Description of the task ▸ What is wanted is the full listing, word for word, without its pictures.

—————

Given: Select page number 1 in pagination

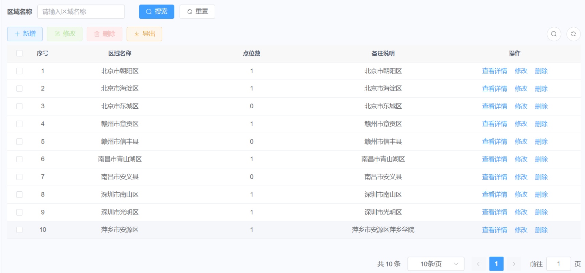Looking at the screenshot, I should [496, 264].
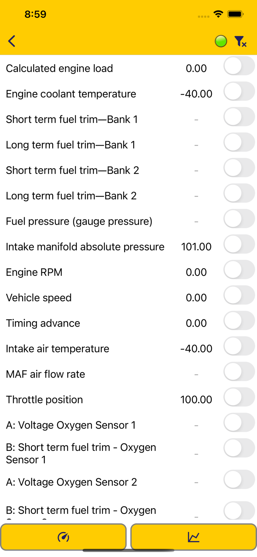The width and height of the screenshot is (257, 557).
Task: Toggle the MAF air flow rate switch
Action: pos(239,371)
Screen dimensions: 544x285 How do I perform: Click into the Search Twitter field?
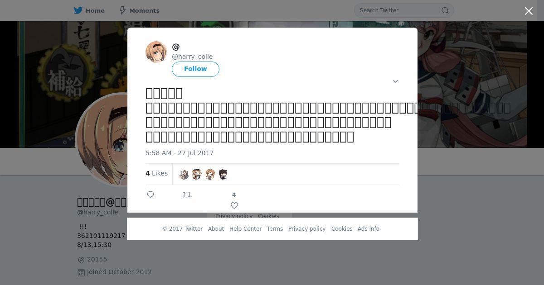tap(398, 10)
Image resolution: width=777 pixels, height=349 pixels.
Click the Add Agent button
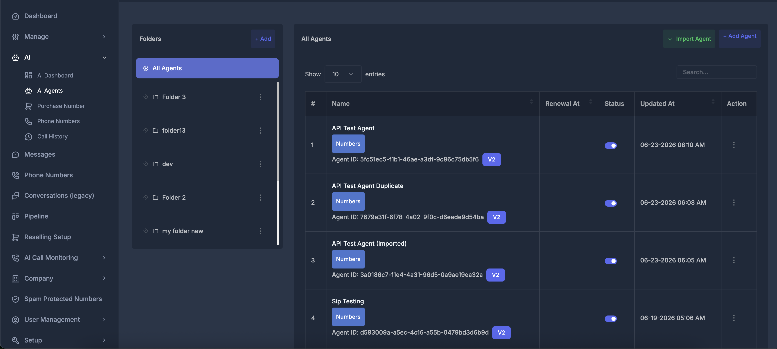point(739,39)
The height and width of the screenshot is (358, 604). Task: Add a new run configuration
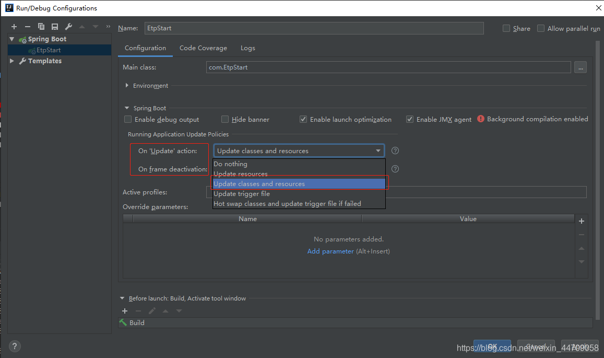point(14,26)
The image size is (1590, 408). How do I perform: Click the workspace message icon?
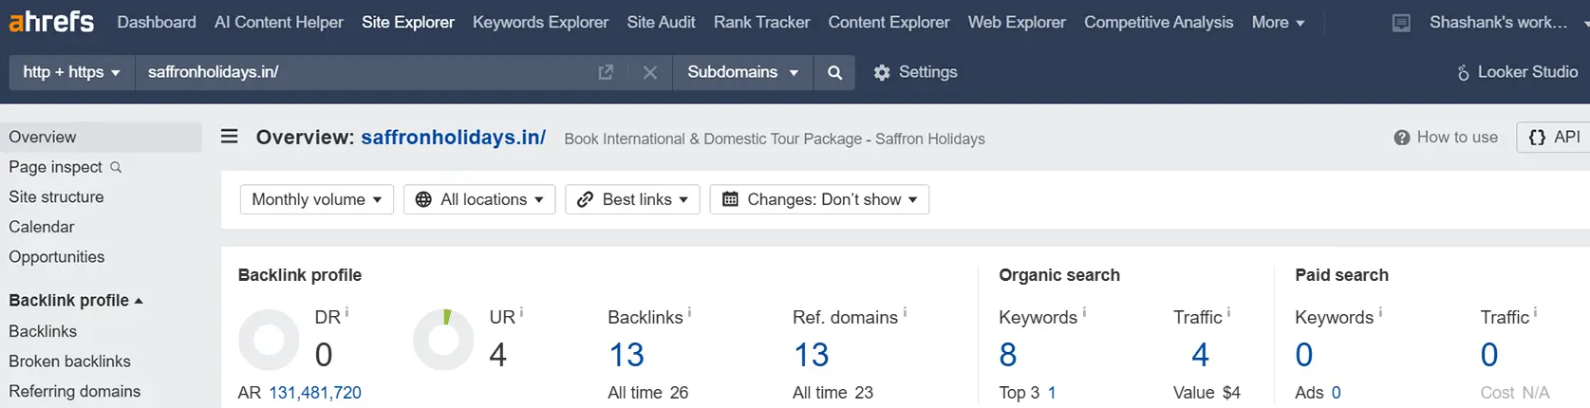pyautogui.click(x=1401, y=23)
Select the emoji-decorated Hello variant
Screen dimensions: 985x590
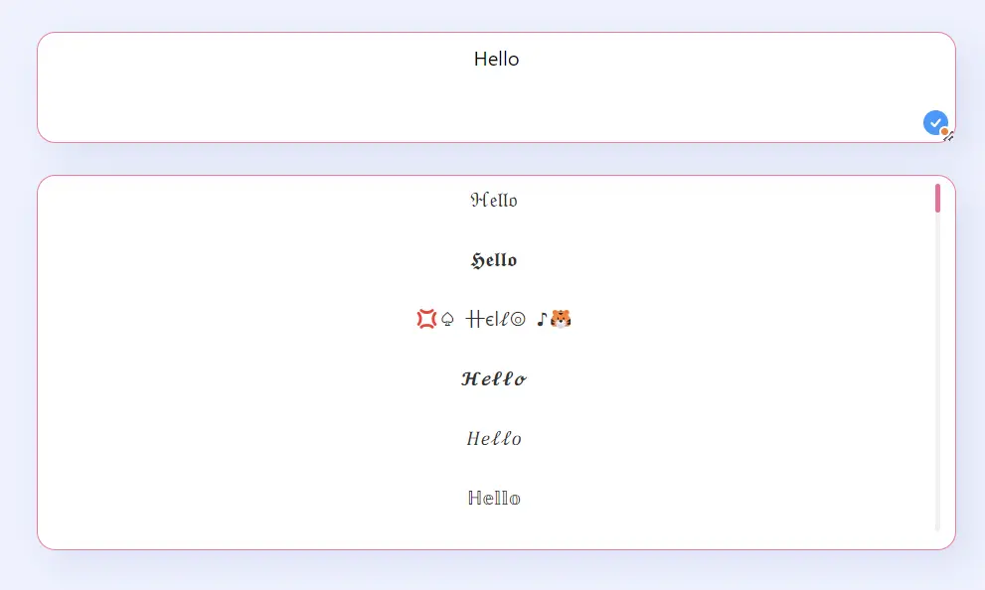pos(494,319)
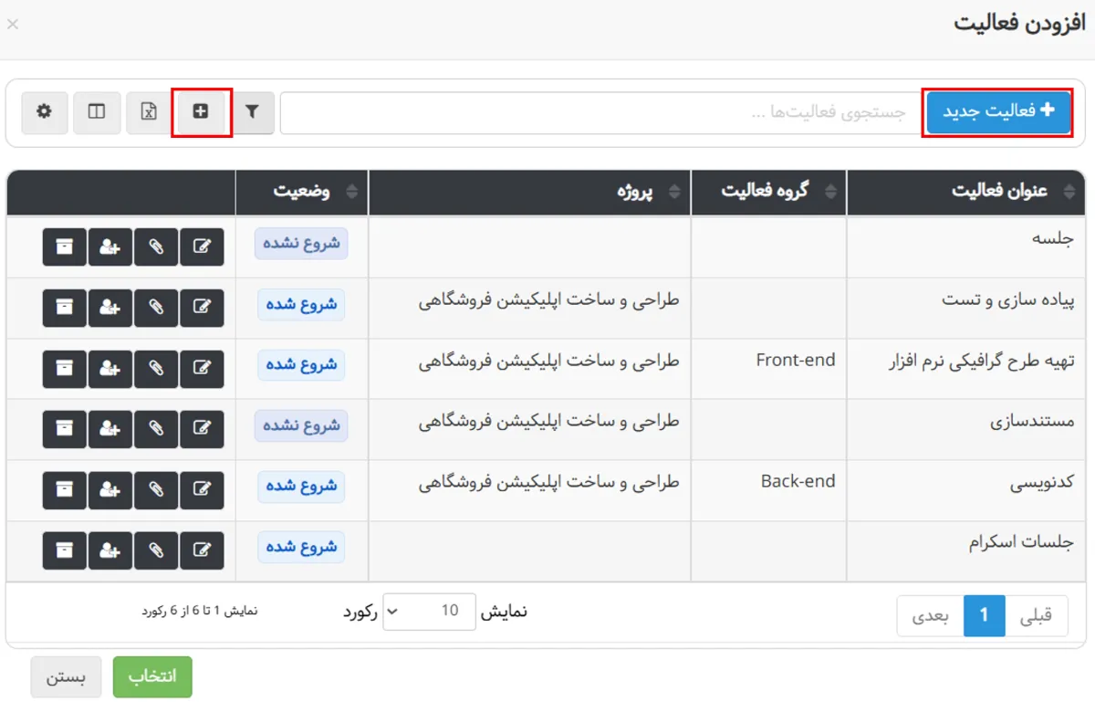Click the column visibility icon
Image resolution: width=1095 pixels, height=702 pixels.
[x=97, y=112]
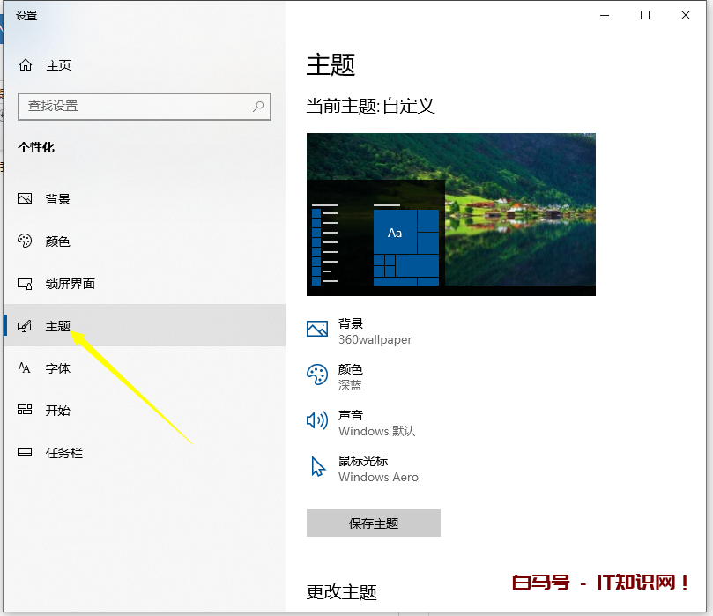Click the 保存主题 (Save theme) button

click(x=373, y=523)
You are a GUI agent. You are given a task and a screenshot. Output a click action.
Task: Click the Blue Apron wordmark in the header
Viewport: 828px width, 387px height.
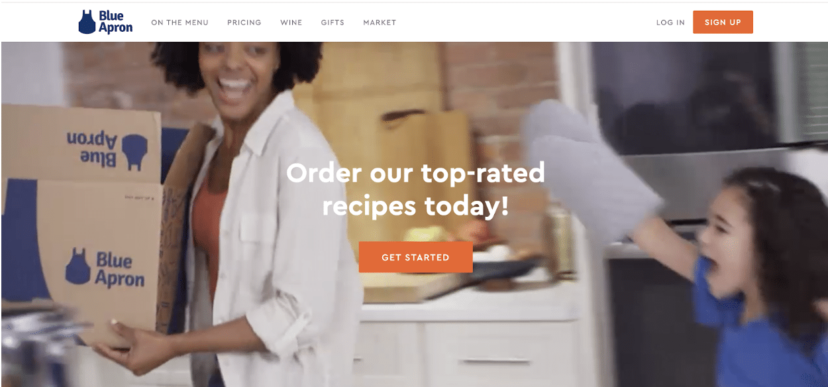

—————

Answer box ▸
Given: Select page number 1 in pagination

Looking at the screenshot, I should [496, 264].
The width and height of the screenshot is (257, 557).
Task: Toggle the MAF air flow rate switch
Action: pos(239,371)
Screen dimensions: 544x285 How do I perform: Click into the Search Twitter field?
tap(398, 10)
Image resolution: width=777 pixels, height=349 pixels.
Click the Add Agent button
point(739,39)
The height and width of the screenshot is (358, 604). Task: Add a new run configuration
point(14,26)
The image size is (1590, 408). How do I perform: Click the workspace message icon?
pyautogui.click(x=1401, y=23)
Select the emoji-decorated Hello variant
Screen dimensions: 985x590
pos(494,319)
Click the column visibility icon
Image resolution: width=1095 pixels, height=702 pixels.
[x=97, y=112]
Click the 保存主题 (Save theme) button

click(x=373, y=523)
You are a GUI agent. You are given a task and a screenshot. Output a click action.
Task: Click the Blue Apron wordmark in the header
Viewport: 828px width, 387px height.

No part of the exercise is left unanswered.